Stamps That Changed the World


Refer to caption
Two Pence 1847 Mauritius, unused
An unused Two Pence Post Office Mauritius, widely regarded as the finest unused example (of four) to have survived. It is looked upon as the best stamp in the Royal Philatelic Collection. The Post Office Mauritius stamps were the first official issue of postage stamps by a British Colony, and are so called because they bear the words "Post Office" rather than "Postage Paid."


Many rarities were added to the Royal Philatelic Collection by its founder, King George V, the "Collector King," and a cross section of these marvels is included in the exhibition. King George V was an enthusiastic and astute collector. He recognized rarity and made every effort to obtain the best examples of the rarest stamps at the first opportunity.

Refer to caption
1d Bermuda Postmaster Provisional (Scott #X1), 1848
A Bermuda "Perot" stamp from 1848, one of the eleven known surviving Perots, and one of only three from that year, when they were first issued. The Perots are named after William Bennett Perot, Postmaster of Hamilton, Bermuda. He wrote the words "one penny" above the year stamp and his name below.

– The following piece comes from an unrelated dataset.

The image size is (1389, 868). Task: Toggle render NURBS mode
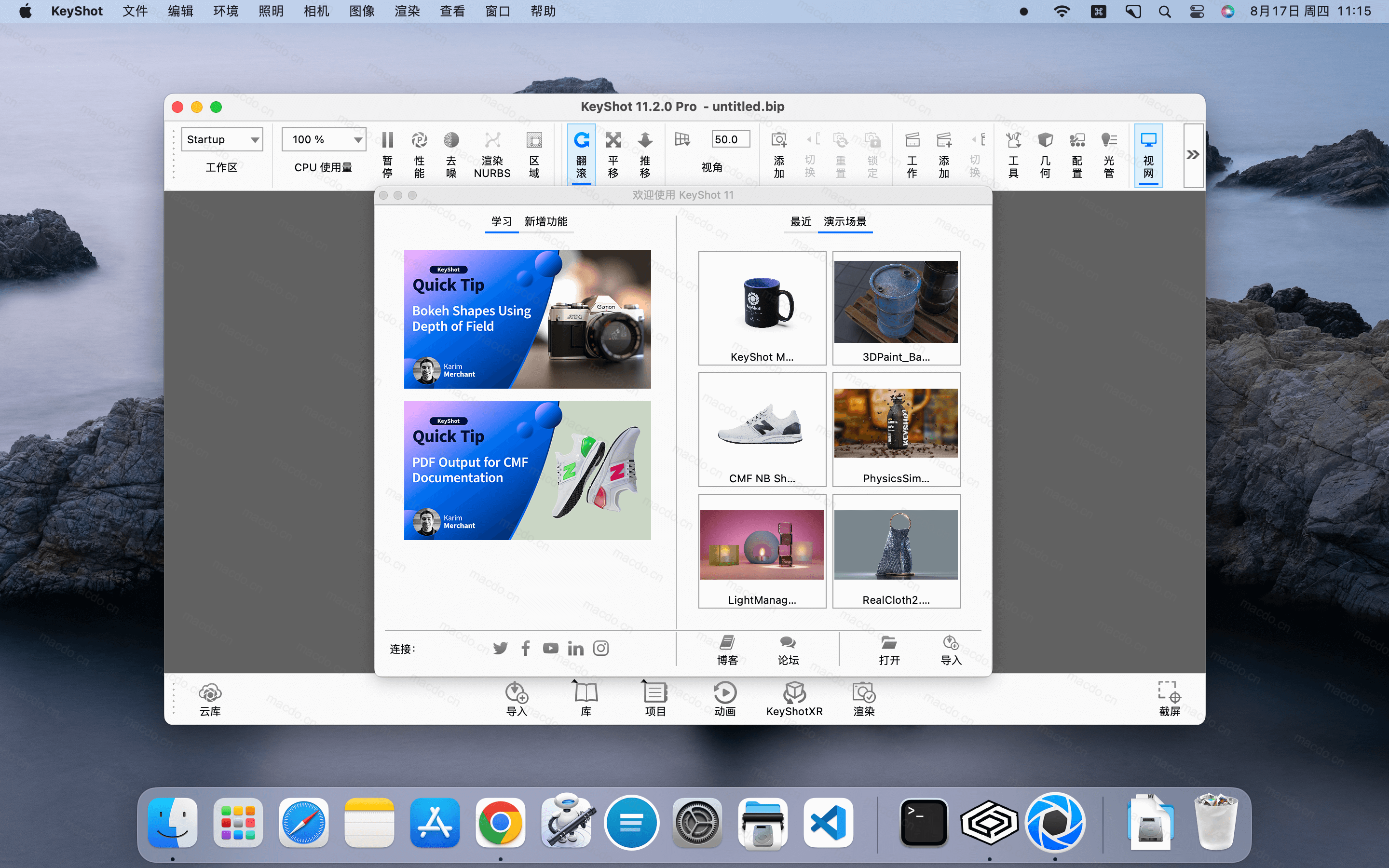(491, 154)
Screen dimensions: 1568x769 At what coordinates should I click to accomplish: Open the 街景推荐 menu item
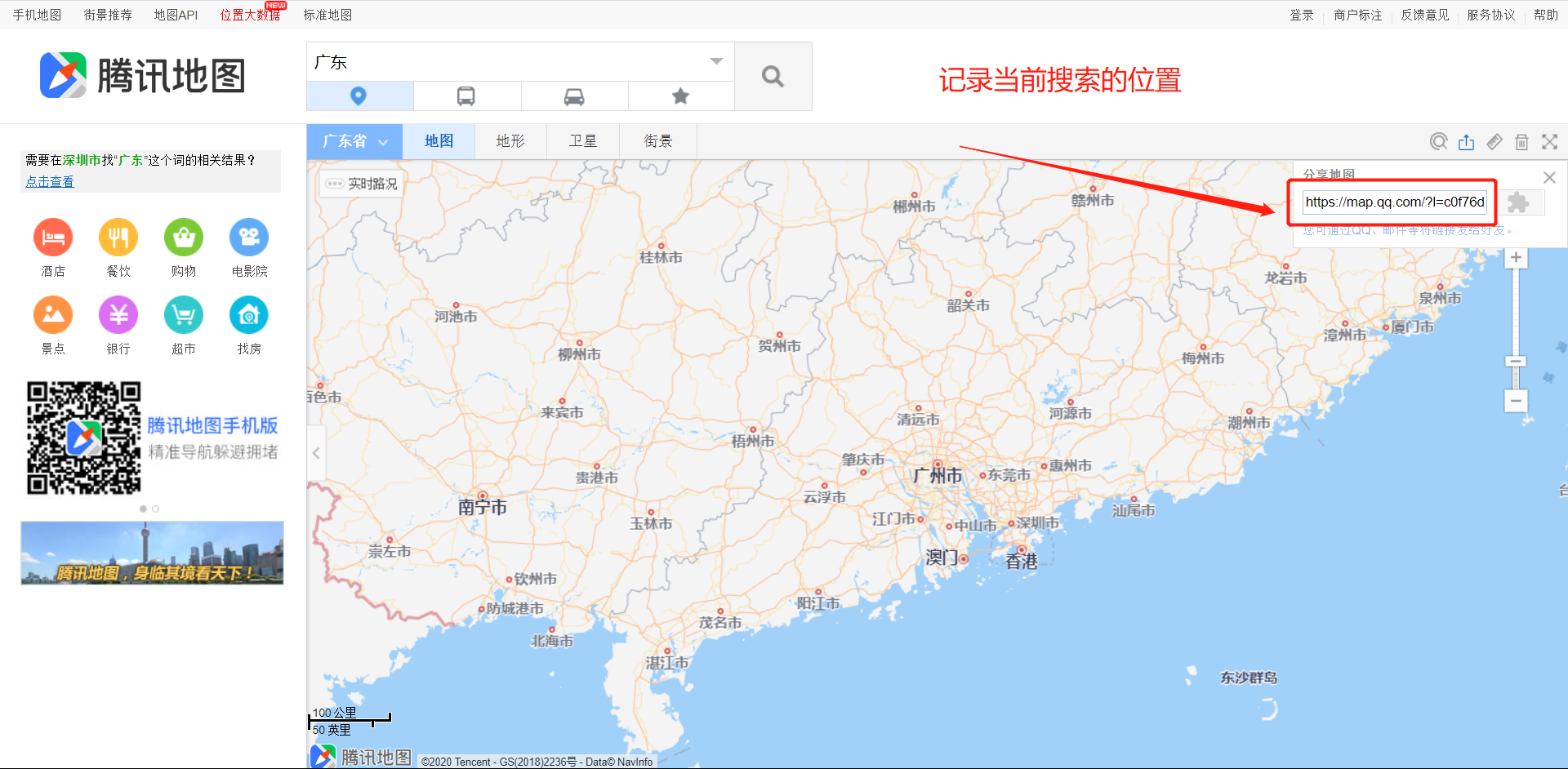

A story that has been told in several variations concerns the unused Two Pence Post Office Mauritius, considered by many the best stamp in the Collection. The stamp was acquired at auction in 1904 for a then-record price of 1450 pounds. The future King, then Prince of Wales, instructed his philatelic advisor, J. A. Tilleard, that if Tilleard succeeded in purchasing it, he should send a telegram stating "Stamp is yours," rather than openly specifying the price. A little later a courtier asked The Prince if he had seen "that some damned fool had paid as much as 1400 pounds for one stamp." "Yes," came the reply. "I was that damned fool!"

Refer to caption
2d Great Britain series of 1910, on cover to HRH Price of Wales received by him the day he became King George V, on death of King Edward VII.
The only known used example of the 1910 Two Pence Tyrian Plum. The stamp bears the portrait of King Edward VII, and was scapped following his death. This letter, the only known mail piece sent using the stamp, was received by The Prince of Wales on May 6, 1910, the date that he became King as King George V.


In 1906, the Prince of Wales decided to confine his collection almost exclusively to the unused stamps of Great Britain and the British Empire. Between 1907 and 1918—first as Prince of Wales and after May 10, 1910, as King George V—he bought 18 collections as well as individual items. After 1918, he filled gaps in the Collection with extensive purchases, mainly of small lots or, on occasion, individual stamps.

Refer to caption
100 pounds Kenya and Uganda (Scott #41F), unused block of 4 with plate number 1 at lower right, unused
Block of four of a Colonial high-value stamp, Kenya and Uganda, 1925. For many years, British and Colonial authorities considered postage just another tax. The high values of many stamp series were used for revenue purposes rather than postage, and were often printed in very small quantities. This is believed to be the only surviving block of four of the Kenya and Uganda 100 pounds value, which was mainly used for liquor and game hunting licenses.


King George V's achievement, made possible in part by the time in which he lived, was to assemble so many rarities and gems in a single collection. It can never be repeated.

Because of the extent of the Collection, the selection of materials for this exhibition was difficult. Some of the items are unique, and others are among a handful of surviving examples.